- **The input**:

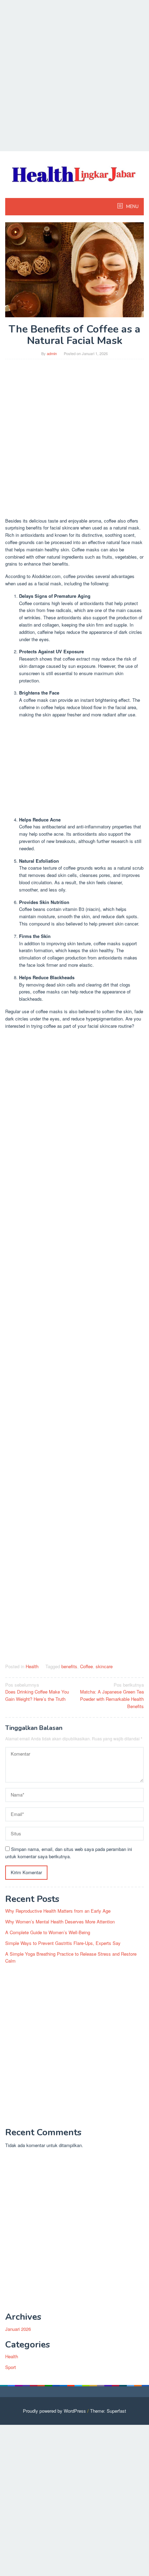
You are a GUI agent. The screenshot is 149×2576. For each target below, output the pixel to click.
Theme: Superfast (108, 2410)
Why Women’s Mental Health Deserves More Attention (60, 1921)
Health (32, 1666)
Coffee (86, 1666)
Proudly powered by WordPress (54, 2410)
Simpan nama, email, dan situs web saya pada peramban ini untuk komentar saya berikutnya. (68, 1853)
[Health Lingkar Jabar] (74, 173)
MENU (132, 207)
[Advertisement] (74, 74)
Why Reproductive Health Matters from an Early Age (58, 1910)
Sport (10, 2367)
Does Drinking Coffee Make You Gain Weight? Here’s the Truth (37, 1692)
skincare (104, 1666)
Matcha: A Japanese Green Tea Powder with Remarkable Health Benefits (112, 1695)
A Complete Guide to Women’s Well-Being (47, 1932)
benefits (69, 1666)
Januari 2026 (18, 2329)
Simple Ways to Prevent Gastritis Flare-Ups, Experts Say (63, 1943)
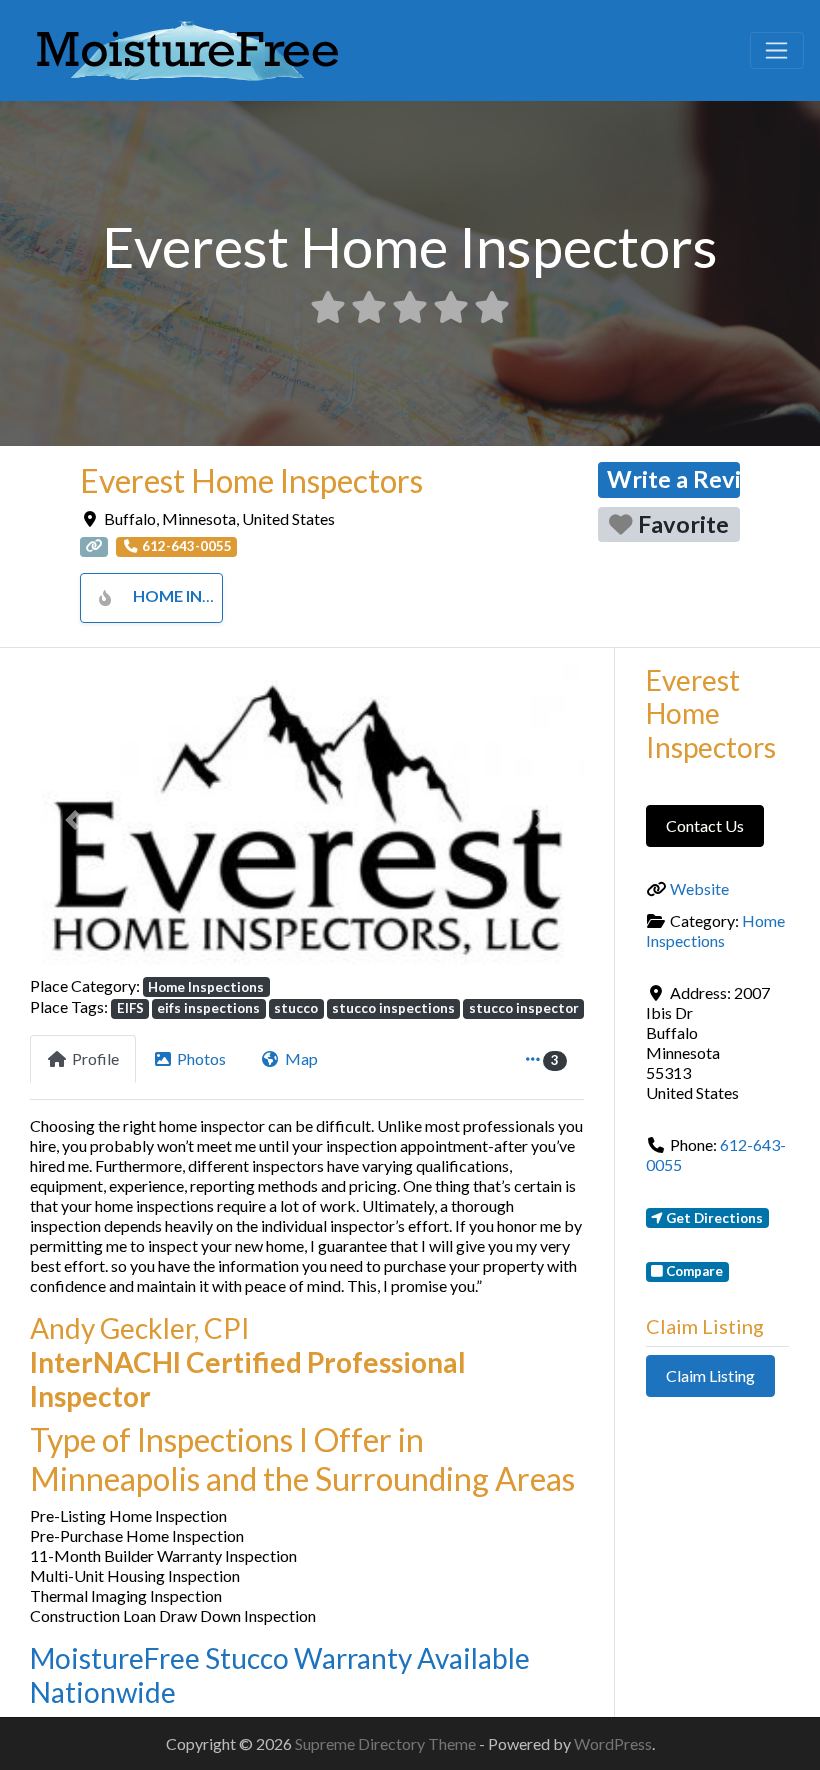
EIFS (130, 1008)
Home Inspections (212, 595)
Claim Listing (710, 1375)
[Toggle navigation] (777, 51)
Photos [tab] (201, 1058)
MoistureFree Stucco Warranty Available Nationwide (280, 1675)
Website (699, 888)
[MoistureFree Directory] (187, 47)
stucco (296, 1008)
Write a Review (673, 479)
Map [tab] (301, 1058)
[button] (71, 820)
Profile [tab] (95, 1058)
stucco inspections (393, 1008)
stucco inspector (524, 1008)
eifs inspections (208, 1008)
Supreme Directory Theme (387, 1743)
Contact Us (705, 825)
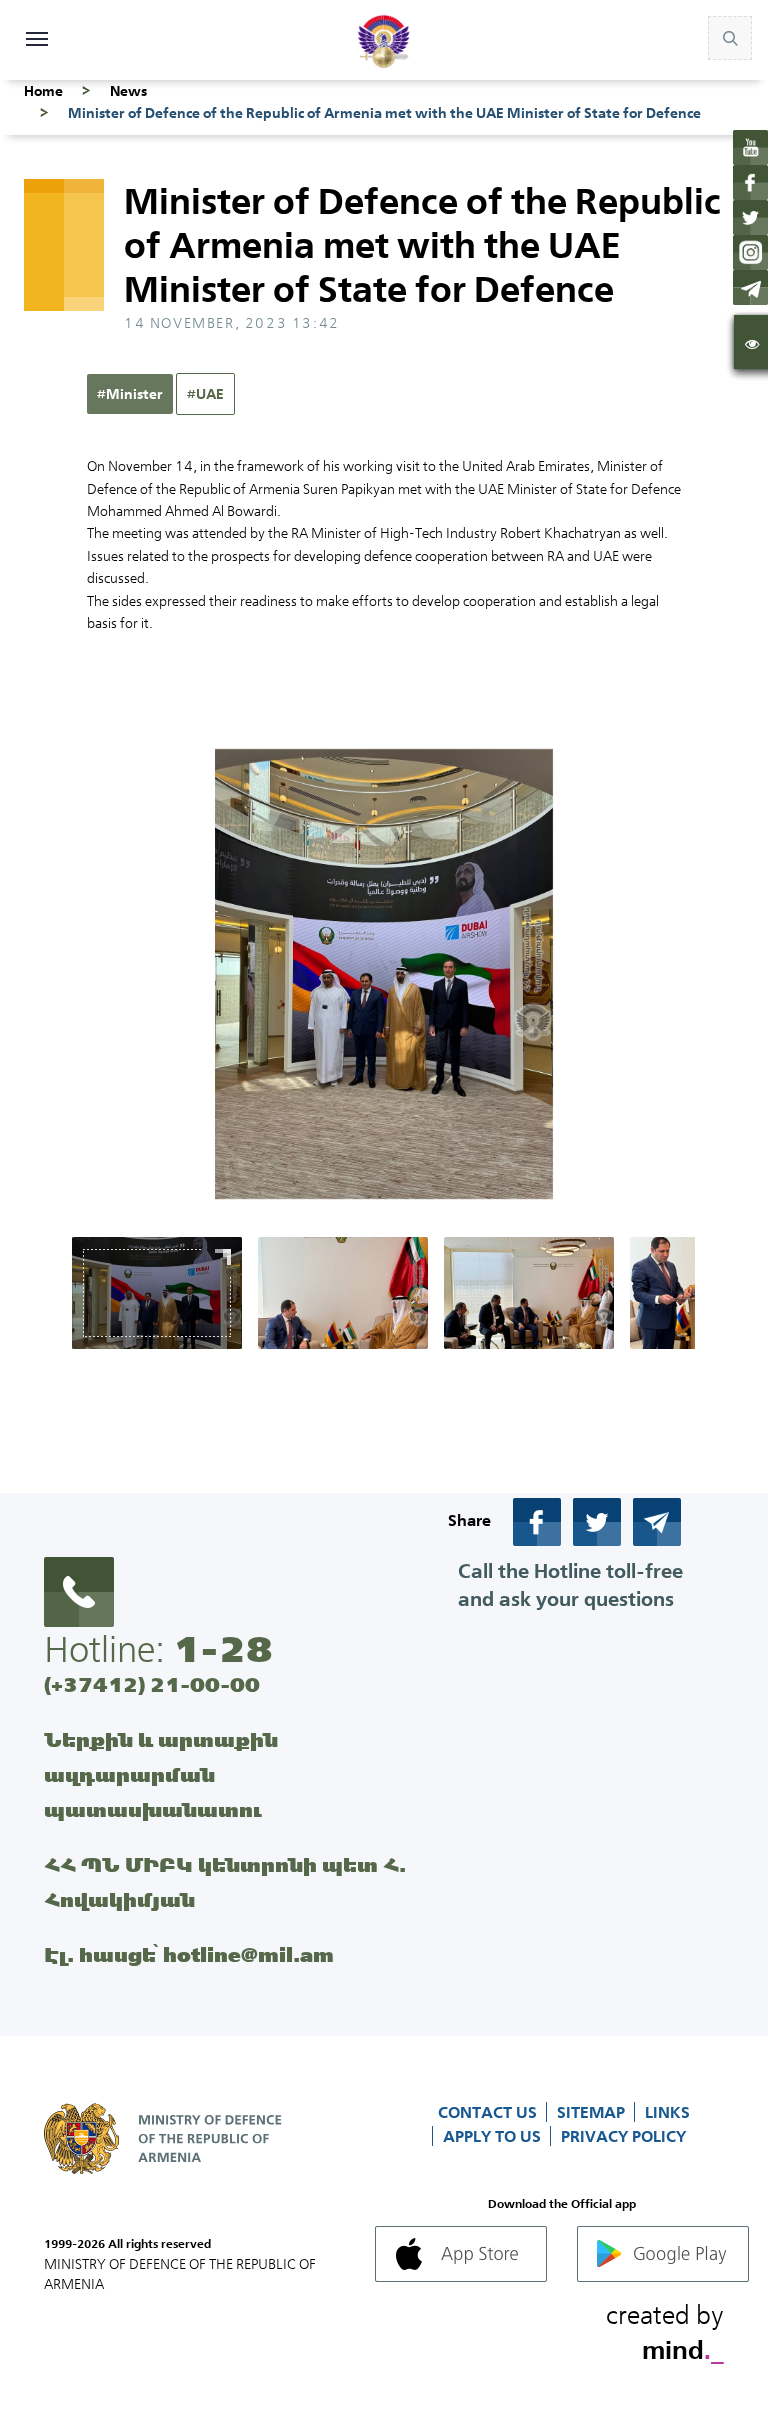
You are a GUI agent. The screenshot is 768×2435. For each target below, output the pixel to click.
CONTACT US (489, 2112)
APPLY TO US (494, 2136)
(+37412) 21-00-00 (152, 1684)
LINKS (667, 2112)
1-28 (223, 1649)
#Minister (130, 394)
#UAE (205, 394)
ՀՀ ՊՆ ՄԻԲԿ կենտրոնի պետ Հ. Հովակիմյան (225, 1882)
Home (43, 91)
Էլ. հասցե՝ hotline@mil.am (189, 1954)
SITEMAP (593, 2112)
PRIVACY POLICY (623, 2136)
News (128, 91)
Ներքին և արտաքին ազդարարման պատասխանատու (161, 1774)
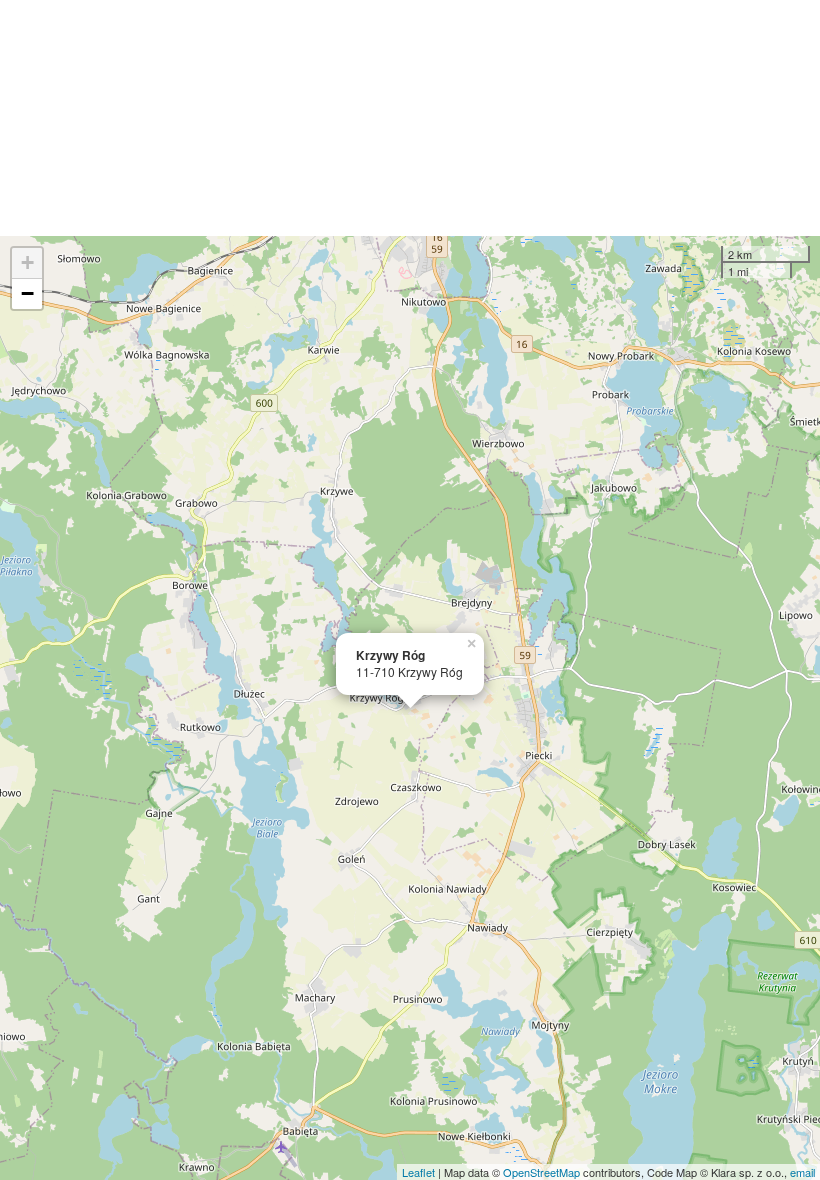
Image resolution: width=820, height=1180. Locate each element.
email (802, 1172)
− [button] (27, 293)
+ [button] (27, 262)
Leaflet (418, 1172)
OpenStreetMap (541, 1172)
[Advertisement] (410, 118)
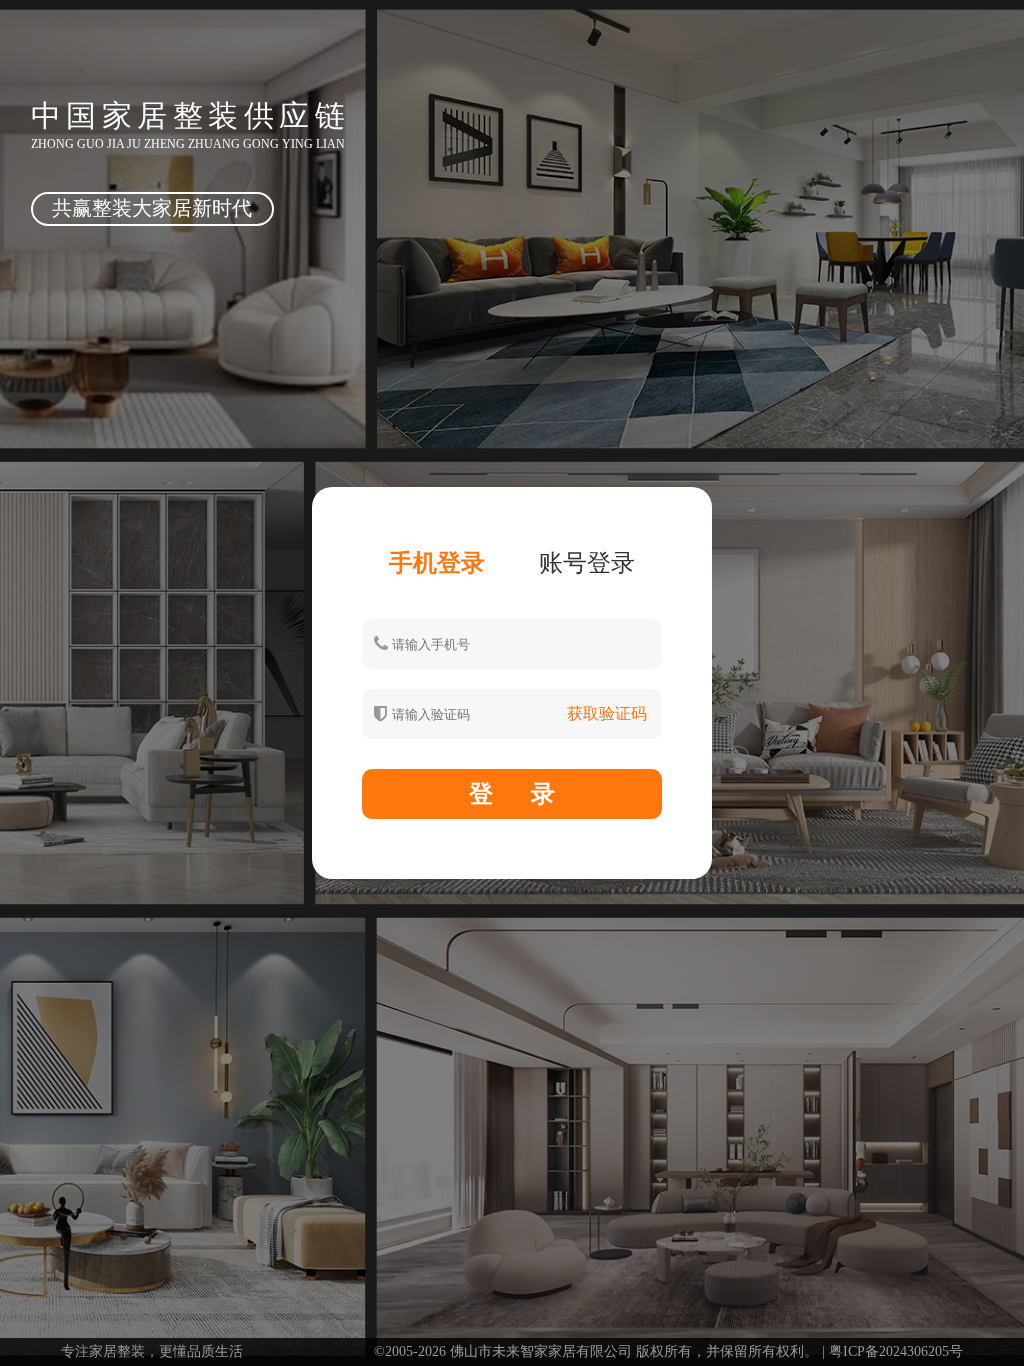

- **Problem requirements**: Please print the entries above exactly. Skip every picture.

- **Completed exercise**:
You are a GUI agent. The screenshot is 149×2576. For each target below, output the pixel to click.
Theme: Superfast (108, 2410)
Why Women’s Mental Health Deserves More Attention (60, 1921)
Health (32, 1666)
Coffee (86, 1666)
Proudly powered by WordPress (54, 2410)
Simpan nama, email, dan situs web saya pada peramban ini untuk komentar saya berikutnya. (68, 1853)
[Health Lingkar Jabar] (74, 173)
MENU (132, 207)
[Advertisement] (74, 74)
Why Reproductive Health Matters from an Early Age (58, 1910)
Sport (10, 2367)
Does Drinking Coffee Make You Gain Weight? Here’s the Truth (37, 1692)
skincare (104, 1666)
Matcha: A Japanese Green Tea Powder with Remarkable Health Benefits (112, 1695)
A Complete Guide to Women’s Well-Being (47, 1932)
benefits (69, 1666)
Januari 2026 (18, 2329)
Simple Ways to Prevent Gastritis Flare-Ups, Experts Say (63, 1943)
EIFS (130, 1008)
Home Inspections (212, 595)
Claim Listing (710, 1375)
[Toggle navigation] (777, 51)
Photos [tab] (201, 1058)
MoistureFree Stucco Warranty Available Nationwide (280, 1675)
Website (699, 888)
[MoistureFree Directory] (187, 47)
stucco (296, 1008)
Write a Review (673, 479)
Map [tab] (301, 1058)
[button] (71, 820)
Profile [tab] (95, 1058)
stucco inspections (393, 1008)
stucco inspector (524, 1008)
eifs inspections (208, 1008)
Supreme Directory Theme (387, 1743)
Contact Us (705, 825)
You are a GUI agent. The screenshot is 768×2435. For each target below, output the pixel to click.
CONTACT US (489, 2112)
APPLY TO US (494, 2136)
(+37412) 21-00-00 (152, 1684)
LINKS (667, 2112)
1-28 (223, 1649)
#Minister (130, 394)
#UAE (205, 394)
ՀՀ ՊՆ ՄԻԲԿ կենտրոնի պետ Հ. Հովակիմյան (225, 1882)
Home (43, 91)
Էլ. հասցե՝ hotline@mil.am (189, 1954)
SITEMAP (593, 2112)
PRIVACY POLICY (623, 2136)
News (128, 91)
Ներքին և արտաքին ազդարարման պատասխանատու (161, 1774)
Image resolution: width=820, height=1180. Locate each element.
email (802, 1172)
− [button] (27, 293)
+ [button] (27, 262)
Leaflet (418, 1172)
OpenStreetMap (541, 1172)
[Advertisement] (410, 118)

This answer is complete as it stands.